You're asking two questions regarding "all there is are idiolects" (the comma is extraneous and will be discarded for this answer), which I'll paraphrase:
- Is "is are" a double copula here?
- Is there a grammatical problem with plurality for "is are" here?
1. Is there a double copula?
Copula
A connecting word, in particular a form of the verb be connecting a subject and complement.
- ODO
The double copula in the sense of "the thing is, is that ..." is ungrammatical. Your idiolects example has no double copula.
In the phrase all there is, the word is is not a copula - it doesn't connect a subject to a complement. It is instead an instance of the existential is. Setting aside the issue of plurality for the moment, the phrase all there is translates to all the instances.
Breaking down the sentence, we have:
- all = everything (noun);
- that: "Used to introduce a defining clause, especially one essential to identification" - definition 5 in ODO (see also example 5.1 in the same link).
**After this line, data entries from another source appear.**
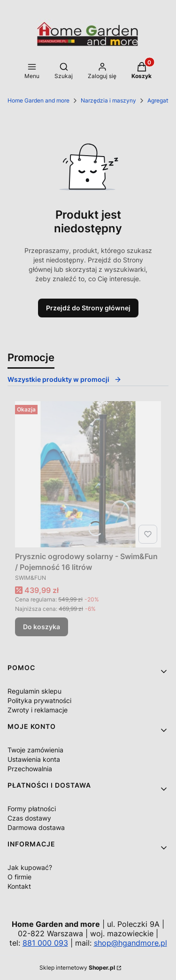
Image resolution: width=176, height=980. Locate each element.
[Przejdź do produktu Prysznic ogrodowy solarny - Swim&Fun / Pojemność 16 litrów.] (88, 474)
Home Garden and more (38, 100)
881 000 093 (45, 943)
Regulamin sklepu (34, 691)
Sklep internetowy (77, 967)
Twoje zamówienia (35, 750)
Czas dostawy (29, 818)
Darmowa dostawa (36, 827)
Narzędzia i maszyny (108, 100)
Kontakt (19, 886)
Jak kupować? (30, 867)
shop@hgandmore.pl (130, 943)
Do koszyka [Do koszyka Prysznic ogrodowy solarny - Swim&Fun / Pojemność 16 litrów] (41, 626)
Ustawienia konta (34, 759)
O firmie (19, 877)
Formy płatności (31, 808)
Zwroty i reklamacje (38, 710)
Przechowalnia (30, 768)
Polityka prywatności (39, 700)
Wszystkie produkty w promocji (64, 379)
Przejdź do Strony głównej (88, 308)
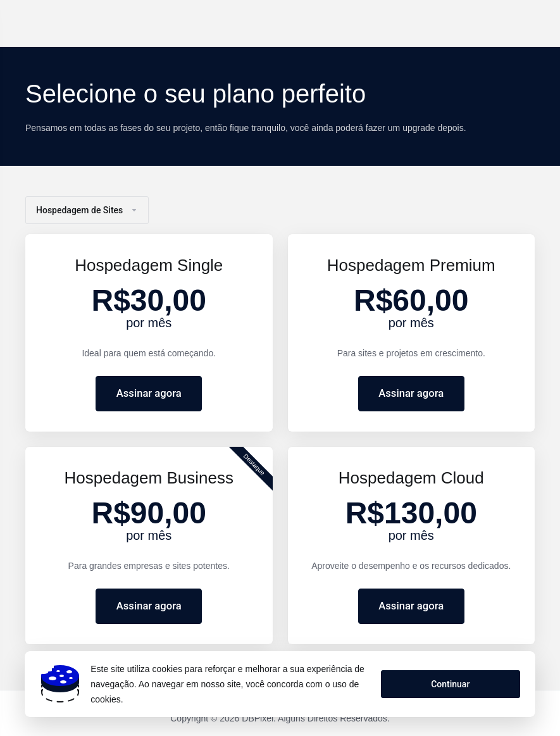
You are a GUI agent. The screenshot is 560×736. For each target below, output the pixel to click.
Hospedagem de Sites (87, 210)
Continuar (449, 684)
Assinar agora (149, 394)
Constrains all to those that exist (see below);
- is = "exists" - definition 1 in ODO (see the last example in definition 1). Defines which instances of all are being considered;
- are: copula, joining "all that is" with "idiolects"; and
- idiolects: noun
So "all that is" is a noun phrase. Leaving aside the issue of plurality again for now, we can replace that noun phrase with the pronoun "they". The sentence then reduces to, and has the sense of,
they are idiolects.
As you can see, there is no double copula here. Likewise with "all there is is a cat" and "all there are is a sock".
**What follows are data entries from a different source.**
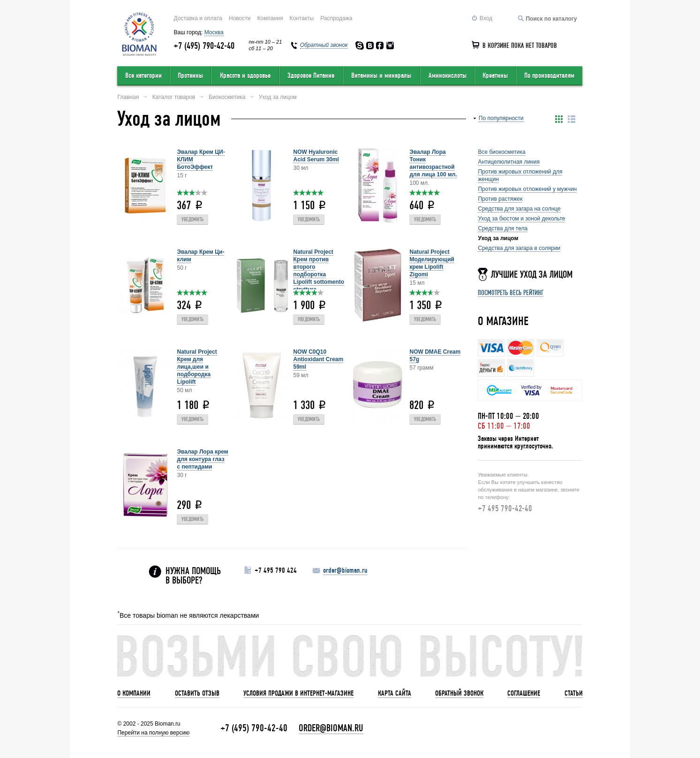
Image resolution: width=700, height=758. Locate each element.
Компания (270, 18)
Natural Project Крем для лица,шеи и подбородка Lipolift (196, 367)
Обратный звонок (459, 693)
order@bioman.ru (345, 570)
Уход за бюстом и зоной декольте (521, 219)
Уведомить (192, 220)
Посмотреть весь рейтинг (511, 293)
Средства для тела (503, 228)
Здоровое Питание (311, 76)
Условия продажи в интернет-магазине (298, 693)
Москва (214, 32)
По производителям (549, 76)
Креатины (495, 76)
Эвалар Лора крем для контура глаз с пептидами (202, 459)
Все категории (143, 76)
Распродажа (336, 18)
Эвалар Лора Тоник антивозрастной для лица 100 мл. (433, 163)
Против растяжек (500, 199)
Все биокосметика (501, 152)
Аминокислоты (447, 76)
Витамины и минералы (381, 76)
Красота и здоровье (245, 76)
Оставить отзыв (197, 693)
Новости (240, 18)
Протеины (190, 76)
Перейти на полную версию (153, 733)
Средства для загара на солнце (519, 209)
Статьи (573, 693)
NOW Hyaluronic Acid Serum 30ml (316, 156)
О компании (134, 693)
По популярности (501, 118)
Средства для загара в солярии (519, 248)
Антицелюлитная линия (508, 162)
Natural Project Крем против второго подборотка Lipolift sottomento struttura (318, 271)
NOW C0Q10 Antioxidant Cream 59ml (318, 359)
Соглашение (524, 693)
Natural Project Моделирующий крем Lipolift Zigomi (431, 263)
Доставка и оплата (198, 18)
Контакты (301, 18)
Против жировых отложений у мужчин (527, 189)
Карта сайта (394, 693)
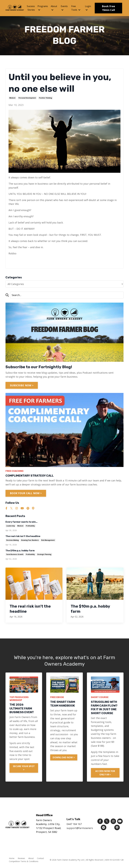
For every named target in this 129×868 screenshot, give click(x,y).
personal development (27, 98)
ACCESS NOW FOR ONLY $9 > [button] (105, 773)
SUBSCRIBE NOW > (22, 385)
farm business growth (15, 554)
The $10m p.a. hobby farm (20, 551)
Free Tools (76, 8)
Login (88, 8)
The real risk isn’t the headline (23, 536)
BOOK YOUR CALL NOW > (26, 493)
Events (64, 8)
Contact (40, 858)
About (54, 8)
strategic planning (44, 554)
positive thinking (45, 98)
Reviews (22, 858)
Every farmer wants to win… (22, 522)
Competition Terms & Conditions (24, 862)
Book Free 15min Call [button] (108, 8)
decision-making (12, 540)
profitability (30, 526)
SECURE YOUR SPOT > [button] (24, 768)
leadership (10, 526)
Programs (43, 8)
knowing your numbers (30, 540)
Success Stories (31, 8)
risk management (48, 540)
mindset (12, 98)
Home (12, 858)
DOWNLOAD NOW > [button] (64, 757)
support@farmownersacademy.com (88, 828)
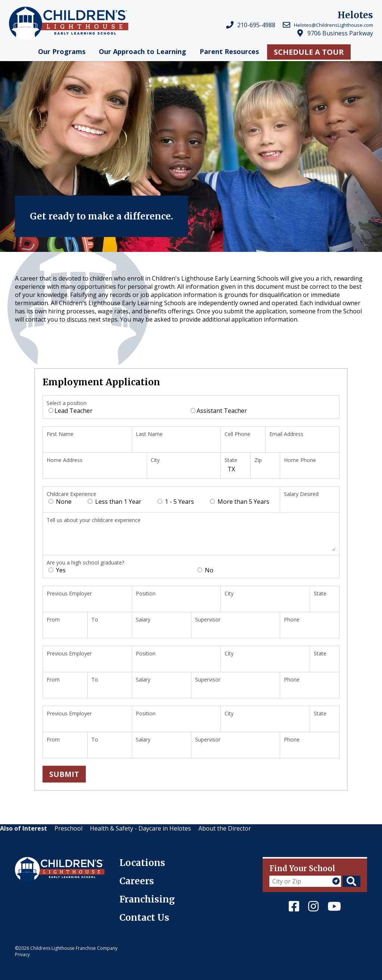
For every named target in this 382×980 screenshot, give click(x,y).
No (205, 570)
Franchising (147, 899)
With a cat is is all there, though, "a cat is" isn't a noun phrase. Both instances of is link a cat to all there, so that second version is a double copula and it is therefore ungrammatical.
2. Is there a grammatical problem with plurality for "is are"?
I'm still a little unsure of this part but will articulate an opinion and invite further discussion.
The plurality of all isn't in question - it has singular or plural agreement depending on what it references. See this ELL answer, this EL&U answer, and rule 8 of this link. For example, "all of the roses are red" and "all of the rose is red" are both grammatical. We're then left with whether the noun phrase "all there is" can have plural agreement.
Consider a similar sentence: All that's left are scraps. The word all refers to the collection of things left behind, perhaps a few bones and some gristle. I suspect that if there is flexibility in regarding the collection as either a unit or as a plurality of its constituents, we also have the flexibility to consider the noun phrase as singular or plural. The singular case would give rise to a sentence like All that's left is scrap.
In your example, the singular case would be "all there is is idiolect", but the plural case "all there is are idiolects" is also grammatical. Note, though, that the singular case for both the scrap and idiolect examples raise the level of abstraction - they refer to the nature of the instances rather than the instances themselves.